Generic Function remove() vs Member Function remove() for linked list

Question

I'm reading book "The C++ STL. A Tutorial and References" written by Nicolai M.Josuttis and in one of the chapters devoted to STL algorithms author states the following: If you call remove() for elements of a list, the algorithm doesn’t know that it is operating on a list and thus does what it does for any container: reorder the elements by changing their values. If, for example, the algorithm removes the first element, all the following elements are assigned to their previous elements. This behavior contradicts the main advantage of lists: the ability to insert, move, and remove elements by modifying the links instead of the values.To avoid bad performance, lists provide special member functions for all manipulating algorithms. You should always prefer them. Furthermore, these member functions really remove “removed” elements, as this example shows:

#include <list>
#include <algorithm>
using namespace std;
int main()
{
list<int> coll;
// insert elements from 6 to 1 and 1 to 6
for (int i=1; i<=6; ++i) {
coll.push_front(i);
coll.push_back(i);
}
// remove all elements with value 3 (poor performance)
coll.erase (remove(coll.begin(),coll.end(),
3),
coll.end());
// remove all elements with value 4 (good performance)
coll.remove (4);
}

Of course this seems enough convincing for further considerations but anyway, I decided to see the result running similar code in my PC, particularly in MSVC 2013 Environment. Here is my code improvised:

int main()
{
    srand(time(nullptr));
    list<int>my_list1;
    list<int>my_list2;
    int x = 2000 * 2000;

    for (auto i = 0; i < x; ++i)
    {
        auto random = rand() % 10;
        my_list1.push_back(random);
        my_list1.push_front(random);
    }

    list<int>my_list2(my_list1);

    auto started1 = std::chrono::high_resolution_clock::now();
    my_list1.remove(5);
    auto done1 = std::chrono::high_resolution_clock::now();
    cout << "Execution time while using member function remove: " << chrono::duration_cast<chrono::milliseconds>(done1 - started1).count();

    cout << endl << endl;

    auto started2 = std::chrono::high_resolution_clock::now();
    my_list2.erase(remove(my_list2.begin(), my_list2.end(),5), my_list2.end());
    auto done2 = std::chrono::high_resolution_clock::now();
    cout << "Execution time while using generic algorithm remove: " << chrono::duration_cast<chrono::milliseconds>(done2 - started2).count();

    cout << endl << endl;
}

I was surprised when saw the following output:

Execution time while using member function remove: 10773

Execution time while using generic algorithm remove: 7459

Could you please explain what can be the reason of such contradicting behavior?

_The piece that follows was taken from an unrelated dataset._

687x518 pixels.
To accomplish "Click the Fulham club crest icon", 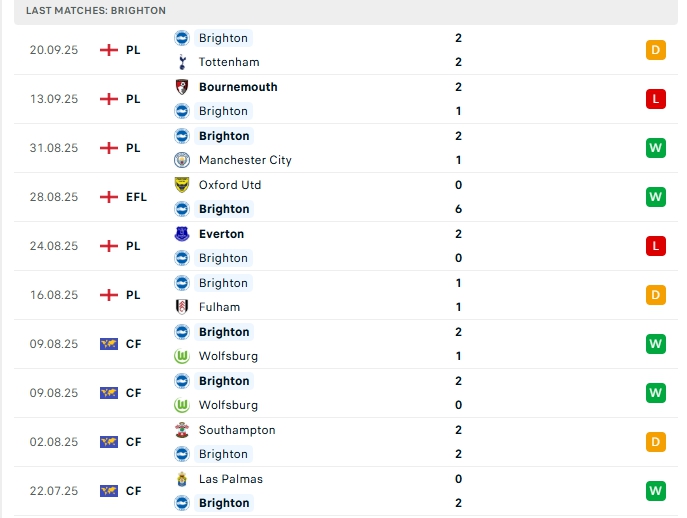I will click(182, 307).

Performance is probably not the most appropriate reason in this scenario; a) because it's probably wrong and b) because the performance of `std::list` is notoriously poor anyway (depending on the usecase of course). What sounds more relevant is that one approach invalidates pointers and references to the elements you don't remove, while the other doesn't. And after all, such guarantees are usually the reason for using a linked list to begin with. — Baum mit Augen, Oct 31 '18 at 13:12
`int` are very small and easy to copy. The difference between the two methods might be different if copying the values were more costly than just delinking nodes. — Blastfurnace, Oct 31 '18 at 13:21
@Blastfurnace The values usually don't get copied though, only swapped. That's commonly very cheap too. Especially compared to the list traversal. — Baum mit Augen, Oct 31 '18 at 13:23
Did you measure the performance in a debug build or an optimized one? — Max Langhof, Oct 31 '18 at 13:25
@BaummitAugen I don't think `std::remove` swaps the values (they might be moved). — Blastfurnace, Oct 31 '18 at 13:25
@Blastfurnace True, it only move assigns. Still, the point stands. — Baum mit Augen, Oct 31 '18 at 13:27
@BaummitAugen The member function is faster when the type is expensive to copy: http://coliru.stacked-crooked.com/a/efcf94fde4887777 — Blastfurnace, Oct 31 '18 at 13:44
@Blastfurnace Sure. As I said, that's *commonly* cheap. If, for whatever reason, you have a list of those big objects, different factors can certainly become relevant or even dominant in the individual case. Note how the original example does use `int` though, and still applied its performance claim. — Baum mit Augen, Oct 31 '18 at 13:48

Gardener · Answer 1 · 2018-10-31T13:52:49.133

This is a caching issue. Most performance issues are caching issues. We always want to think that the algorithm is the first thing to look at. However, if you purposely force the compiler to use memory from different locations in one run and memory all from the next location on the next run, you will see a caching issue.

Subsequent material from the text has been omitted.